The original exercise is to
Prove that
$$4(\cos^320^\circ+\sin^310^\circ)=3(\cos20^\circ+\sin10^\circ)$$
Dividing both sides by $\cos20^\circ+\sin10^\circ$ leads me to the problem in the question title.
I've tried rewriting the left side in terms of $\sin10^\circ$:
$$4\sin^410^\circ+2\sin^310^\circ-3\sin^210^\circ-\sin10^\circ+1\quad(*)$$
but there doesn't seem to be any immediate way to simplify further. I've considered replacing $x=10^\circ$ to see if there was some observation I could make about the more general polynomial $4x^4-2x^3-3x^2-x+1$ but I don't see anything particularly useful about that. Attempting to rewrite in terms of $\cos20^\circ$ seems like it would complicate things by needlessly(?) introducing square roots.

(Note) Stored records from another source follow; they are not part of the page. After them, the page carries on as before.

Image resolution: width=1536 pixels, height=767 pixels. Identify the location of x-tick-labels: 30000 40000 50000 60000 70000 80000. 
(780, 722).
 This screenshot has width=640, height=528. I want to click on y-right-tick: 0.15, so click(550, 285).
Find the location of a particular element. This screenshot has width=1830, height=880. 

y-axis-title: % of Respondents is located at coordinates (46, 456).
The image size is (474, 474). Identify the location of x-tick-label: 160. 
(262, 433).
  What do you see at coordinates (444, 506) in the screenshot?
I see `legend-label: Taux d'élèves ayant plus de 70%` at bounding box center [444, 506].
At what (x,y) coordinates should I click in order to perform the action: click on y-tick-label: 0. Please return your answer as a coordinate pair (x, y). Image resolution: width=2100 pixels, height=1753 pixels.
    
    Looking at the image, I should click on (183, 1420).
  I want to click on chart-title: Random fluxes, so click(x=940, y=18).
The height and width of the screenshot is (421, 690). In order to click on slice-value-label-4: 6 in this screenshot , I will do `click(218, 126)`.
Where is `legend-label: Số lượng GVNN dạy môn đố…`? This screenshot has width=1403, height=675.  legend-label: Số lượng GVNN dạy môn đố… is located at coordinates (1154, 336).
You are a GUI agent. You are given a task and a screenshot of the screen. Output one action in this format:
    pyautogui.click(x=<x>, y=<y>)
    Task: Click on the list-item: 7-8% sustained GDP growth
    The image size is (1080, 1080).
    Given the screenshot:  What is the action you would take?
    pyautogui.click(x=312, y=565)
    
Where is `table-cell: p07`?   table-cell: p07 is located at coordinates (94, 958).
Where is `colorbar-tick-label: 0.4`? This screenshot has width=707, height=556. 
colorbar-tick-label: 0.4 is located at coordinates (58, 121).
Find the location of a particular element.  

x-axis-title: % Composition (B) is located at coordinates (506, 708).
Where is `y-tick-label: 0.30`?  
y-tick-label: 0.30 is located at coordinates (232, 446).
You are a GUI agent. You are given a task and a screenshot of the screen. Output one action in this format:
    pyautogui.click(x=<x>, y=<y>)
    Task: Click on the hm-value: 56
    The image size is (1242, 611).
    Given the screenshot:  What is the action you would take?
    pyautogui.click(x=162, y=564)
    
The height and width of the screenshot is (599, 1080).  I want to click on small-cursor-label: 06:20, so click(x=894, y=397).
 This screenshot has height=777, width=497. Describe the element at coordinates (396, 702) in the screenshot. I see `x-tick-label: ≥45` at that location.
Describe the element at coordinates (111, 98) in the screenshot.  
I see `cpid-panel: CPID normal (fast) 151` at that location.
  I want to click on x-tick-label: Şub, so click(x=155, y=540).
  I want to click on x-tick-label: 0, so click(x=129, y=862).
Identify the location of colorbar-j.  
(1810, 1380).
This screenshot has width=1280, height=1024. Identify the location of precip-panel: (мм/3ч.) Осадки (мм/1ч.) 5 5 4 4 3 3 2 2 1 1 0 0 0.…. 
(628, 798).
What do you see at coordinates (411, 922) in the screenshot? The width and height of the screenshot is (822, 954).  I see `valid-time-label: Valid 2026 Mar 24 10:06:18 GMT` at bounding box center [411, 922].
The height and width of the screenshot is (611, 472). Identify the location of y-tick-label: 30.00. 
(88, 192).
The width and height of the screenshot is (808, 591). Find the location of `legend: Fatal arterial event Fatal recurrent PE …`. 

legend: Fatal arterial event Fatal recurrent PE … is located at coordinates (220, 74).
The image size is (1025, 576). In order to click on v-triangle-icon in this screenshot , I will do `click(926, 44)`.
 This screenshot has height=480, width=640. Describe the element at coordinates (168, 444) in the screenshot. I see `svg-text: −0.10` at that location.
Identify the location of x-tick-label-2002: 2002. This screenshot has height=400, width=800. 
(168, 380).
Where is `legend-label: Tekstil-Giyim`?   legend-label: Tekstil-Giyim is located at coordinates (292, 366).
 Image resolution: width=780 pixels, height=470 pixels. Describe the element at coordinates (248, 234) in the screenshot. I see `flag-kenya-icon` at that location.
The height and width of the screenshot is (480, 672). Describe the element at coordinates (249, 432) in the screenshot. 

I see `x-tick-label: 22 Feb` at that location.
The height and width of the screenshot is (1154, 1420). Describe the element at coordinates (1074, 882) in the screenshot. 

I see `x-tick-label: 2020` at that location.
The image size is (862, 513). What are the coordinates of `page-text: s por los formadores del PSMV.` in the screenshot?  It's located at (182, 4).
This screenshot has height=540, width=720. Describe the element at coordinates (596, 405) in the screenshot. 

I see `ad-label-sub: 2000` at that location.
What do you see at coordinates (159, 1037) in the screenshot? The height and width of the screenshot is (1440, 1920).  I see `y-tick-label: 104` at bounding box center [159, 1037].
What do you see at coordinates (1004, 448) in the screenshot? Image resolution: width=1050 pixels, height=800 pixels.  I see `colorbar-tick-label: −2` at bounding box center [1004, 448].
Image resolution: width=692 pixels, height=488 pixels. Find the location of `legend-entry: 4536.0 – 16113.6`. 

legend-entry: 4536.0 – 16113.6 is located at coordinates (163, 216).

Is there a clever application of identities to arrive at the value of $\dfrac34$? I have considered
$$\cos20^\circ\sin10^\circ=\frac{\sin30^\circ-\sin10^\circ}2=\frac14-\frac12\sin10^\circ$$
which eliminates the cubic term in $(*)$, and I would have to show that
$$4\sin^410^\circ-3\sin^210^\circ+\frac12\sin10^\circ=0$$
$$4\sin^310^\circ-3\sin10^\circ+\frac12=0$$
Best Answer
That last equation is trivial because $\sin 3\theta=3\sin \theta-4\sin^3\theta$.